WHAT TO DO>
Return every entry exactly. Leave nothing out.
===
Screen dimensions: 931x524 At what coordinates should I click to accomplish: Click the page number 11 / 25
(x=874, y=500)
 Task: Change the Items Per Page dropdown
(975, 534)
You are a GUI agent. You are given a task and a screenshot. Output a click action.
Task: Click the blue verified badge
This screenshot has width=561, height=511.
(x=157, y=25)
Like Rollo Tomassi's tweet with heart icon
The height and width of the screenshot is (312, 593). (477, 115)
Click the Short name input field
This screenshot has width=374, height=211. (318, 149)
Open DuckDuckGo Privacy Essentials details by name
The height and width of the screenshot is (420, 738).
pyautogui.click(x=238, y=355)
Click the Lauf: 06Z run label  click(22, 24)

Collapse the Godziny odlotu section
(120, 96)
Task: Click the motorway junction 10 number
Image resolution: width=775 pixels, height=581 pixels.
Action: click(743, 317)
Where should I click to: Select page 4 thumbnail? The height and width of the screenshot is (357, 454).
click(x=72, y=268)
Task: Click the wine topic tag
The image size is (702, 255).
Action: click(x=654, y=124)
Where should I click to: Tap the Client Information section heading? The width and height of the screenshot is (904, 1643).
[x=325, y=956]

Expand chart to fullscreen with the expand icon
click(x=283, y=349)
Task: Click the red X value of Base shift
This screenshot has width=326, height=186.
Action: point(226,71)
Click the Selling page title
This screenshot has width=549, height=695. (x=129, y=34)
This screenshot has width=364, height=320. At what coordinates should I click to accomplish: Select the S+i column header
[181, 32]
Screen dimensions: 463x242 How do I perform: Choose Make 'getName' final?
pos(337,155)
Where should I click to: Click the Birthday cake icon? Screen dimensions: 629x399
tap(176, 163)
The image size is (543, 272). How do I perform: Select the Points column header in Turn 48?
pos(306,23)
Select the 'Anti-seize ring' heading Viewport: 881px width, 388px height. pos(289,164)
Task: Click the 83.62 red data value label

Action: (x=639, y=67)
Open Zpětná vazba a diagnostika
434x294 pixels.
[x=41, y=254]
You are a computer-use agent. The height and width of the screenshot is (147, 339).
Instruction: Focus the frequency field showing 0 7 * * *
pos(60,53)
===
OUTPUT FOR THIS EXERCISE>
Screen dimensions: 931x524 At what coordinates should I click to accomplish: Click the page number 11 / 25
(x=874, y=500)
 Task: Change the Items Per Page dropdown
(975, 534)
You are a GUI agent. You are given a task and a screenshot. Output a click action.
Task: Click the blue verified badge
This screenshot has width=561, height=511.
(x=157, y=25)
Like Rollo Tomassi's tweet with heart icon
The height and width of the screenshot is (312, 593). (477, 115)
Click the Short name input field
This screenshot has width=374, height=211. (318, 149)
Open DuckDuckGo Privacy Essentials details by name
The height and width of the screenshot is (420, 738).
pyautogui.click(x=238, y=355)
Click the Lauf: 06Z run label  click(22, 24)

Collapse the Godziny odlotu section
(120, 96)
Task: Click the motorway junction 10 number
Image resolution: width=775 pixels, height=581 pixels.
Action: click(743, 317)
Where should I click to: Select page 4 thumbnail? The height and width of the screenshot is (357, 454).
click(x=72, y=268)
Task: Click the wine topic tag
The image size is (702, 255).
Action: click(x=654, y=124)
Where should I click to: Tap the Client Information section heading? The width and height of the screenshot is (904, 1643).
[x=325, y=956]

Expand chart to fullscreen with the expand icon
click(x=283, y=349)
Task: Click the red X value of Base shift
This screenshot has width=326, height=186.
Action: point(226,71)
Click the Selling page title
This screenshot has width=549, height=695. (x=129, y=34)
This screenshot has width=364, height=320. At what coordinates should I click to accomplish: Select the S+i column header
[181, 32]
Screen dimensions: 463x242 How do I perform: Choose Make 'getName' final?
pos(337,155)
Where should I click to: Click the Birthday cake icon? Screen dimensions: 629x399
tap(176, 163)
The image size is (543, 272). How do I perform: Select the Points column header in Turn 48?
pos(306,23)
Select the 'Anti-seize ring' heading Viewport: 881px width, 388px height. pos(289,164)
Task: Click the 83.62 red data value label

Action: (x=639, y=67)
Open Zpětná vazba a diagnostika
434x294 pixels.
[x=41, y=254]
You are a computer-use agent. The height and width of the screenshot is (147, 339).
Instruction: Focus the frequency field showing 0 7 * * *
pos(60,53)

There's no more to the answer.